Analisando uma obra de arte: Murder of Crows

Olá todos e bem vindos. Gostaria de contar uma pequena história pra vocês, sobre como, um belo dia sem eu estar esperando por isso, uma obra de arte me deu um tapa na cara do qual eu não me recuperei até agora. Essa obra se chama The Murder of Crows da Janet Cardiff e George Bures Miller.

O Allora foi criado pensando num lugar onde a gente pudesse falar sobre absolutamente qualquer coisa que nos interessasse, qualquer coisa que ascendesse a chama nerd do querer saber mais – desculpa, isso foi muito Corvinal pra vocês? Algumas pessoas tem um rush de adrenalina saltando de paraquedas, eu tenho essa mesma sensação quando descubro uma nova anedota histórica.

Onde eu quero chegar com isso? Bom… eu gosto muito de artes plásticas. Não entendo neca de pitibiribas sobre o assunto, mas eu gosto muito. Aaah típico. Freud explica isso da gente gostar daquilo que dá um pouco de medo na gente. Tanto do linguajar das artes hoje em dia é exclusionário e elitista. É quase como se você já tivesse que estar inserido dentro do mundo da arte para poder compreendê-lo. Chega até a ser piada os jargões utilizados e como muitas vezes essa junção de palavras difíceis parece dizer muito, mas no fundo não diz nada. Eu sempre me senti intimidada por isso. Nunca quis falar abertamente sobre arte contemporânea com os outros, por medo de estar errada… A questão é, não existe certo ou errado.  Especialmente em arte contemporânea. Especialmente em arte contemporânea que você não entende muito bem, mas que de alguma forma impacta a sua alma, te dá um soco no estômago e te faz acordar um pouco pro mundo.

Resolvi, então, usar o meu muito amor, mas pouco saber pra falar sobre o assunto. Essa é uma análise baseada em mim e nas minha emoções, sem todo blábláblá de um texto curatorial cansado. Seremos só eu e você, observando profundamente uma única coisa e vendo o que a gente pode tirar dali. Vendo se eu faço brotar em você um pouquinho do “rush de adrenalina” que eu sinto quando falo disso… de arte

Hey! Não vai embora não! Juro que arte pode ser divertido, Hannah Gadsby nos mostrou isso! FICA POR FAVOR!

Eu a vi pela primeira vez em 2015, em Inhotim. Não sei quantas pessoas aqui tiveram o privilégio de visitar Inhotim, então para contextualizar, imaginem.: você está no meio de um enoooorme parque, uma reserva florestal, quase. Cheio de jardins e lagos e floresta tropical. Você pode andar, mas os lugares são tão longes que pequenos carrinhos elétricos de levam de lá pra cá. Você entra num carrinho e de repente é jogada no meio do nada, no que parece ser a parte de trás de um galpão abandonado. Não tem nada ali, não tem café, cadeiras, nada. Só esse grande bunker branco com uma pequena portinha entreaberta e escura… te observando. Você entra.
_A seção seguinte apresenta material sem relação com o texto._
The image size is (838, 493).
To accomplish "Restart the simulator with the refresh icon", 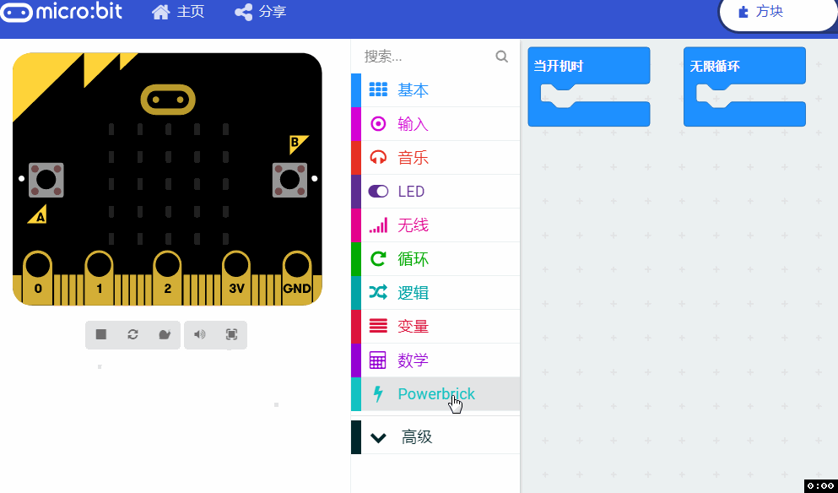I will [132, 334].
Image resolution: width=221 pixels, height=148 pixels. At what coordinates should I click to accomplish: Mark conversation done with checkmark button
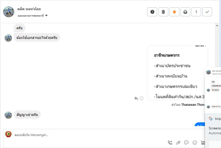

Dentro tudo é muito mais branco e escuro comparado ao ensolarado verde do lado de fora. Você vê um semi-circulo de cadeiras em torno de um auto-falante que na verdade parece muito como a boca de um gramofone, só que não. Ao seu redor, existem – eu sei agora, depois de uma leve pesquisa – 98 caixas de som em vários lugares. Elas parecem formar um circulo também, mas não como as cadeiras. Não. As caixas de som são pretas e pesadas, tem fios elétricos descendo do teto, como veias negras de sangue que se espalham pelo lugar. As cadeiras são ordenadas, limpas, madeira. Cada uma em seu lugar. As caixas parecem se proliferar livremente, desordeiras elas.

Você está então num futuro distópico e pós apocalíptico. Não existe mais a natureza lá fora. Você está sozinho e abandonado nesse lugar. E então começa. Um pequeno som, a princípio. Você nem sabe se ele é real, mas ele vai crescendo. Passos. Uma porta se abre, uma música estranha e etérea começa e te causa calafrios. Você ouve a voz sonolenta de uma mulher te contar o que parecem ser sonhos. Alguns são pura imaginação, outros não. As coisas se misturam, será que a sangrenta fábrica movida a bebês e gatos é real?
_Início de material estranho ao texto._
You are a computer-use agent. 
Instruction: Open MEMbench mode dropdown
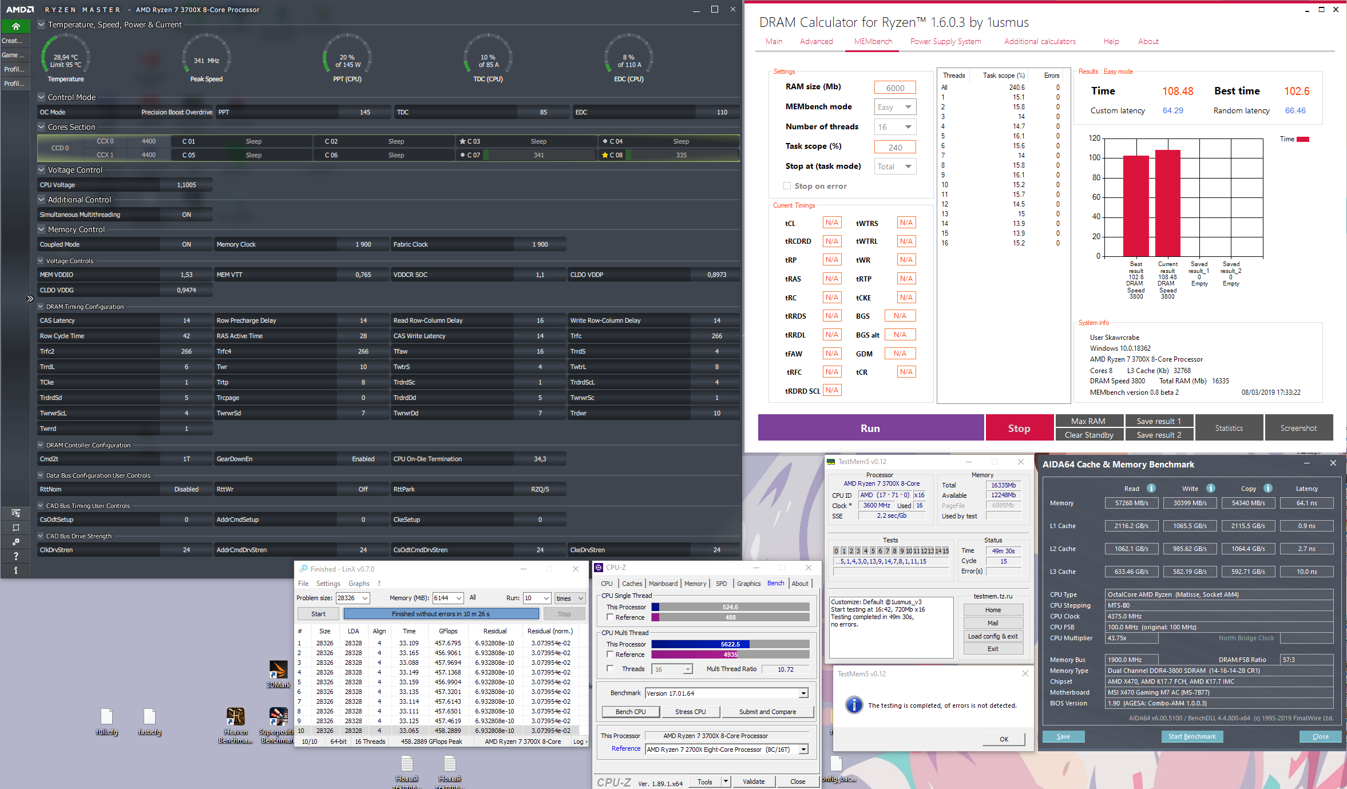tap(896, 107)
Não temos tempo para pensar, para descobrir. Somos interrompidos por um novo som, novamente pequeno, de máquinas e motores e engrenagens. O som cresce tanto que vira um muro, uma enorme parede que te cerca e vai fechando sua garganta com um rumor que se mistura entre fábrica, trabalhadores, cães latindo e  instrumentos, desafinamentos, distorções. Quando o som está tão grande que parece preencher o galpão inteiro e te engolir, ele se acalma. Vira riacho pequeno, correndo livre.
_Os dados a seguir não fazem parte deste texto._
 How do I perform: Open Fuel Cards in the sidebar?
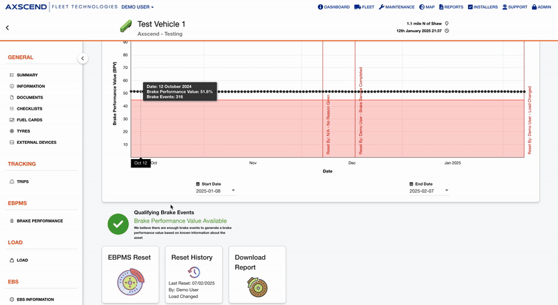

Você corre com o rio, aliviado de estar mais uma vez no mundo natural. A distopia violenta era apenas sonho. Ufa! Distraídos, livres do perigo, vamos correndo rápido com esse pequeno farfalhar, até nos depararmos com outra grande parede sonora. Dessa vez musical. Cantos e instrumentos de sopro e percussão. Estamos no segundo sonho.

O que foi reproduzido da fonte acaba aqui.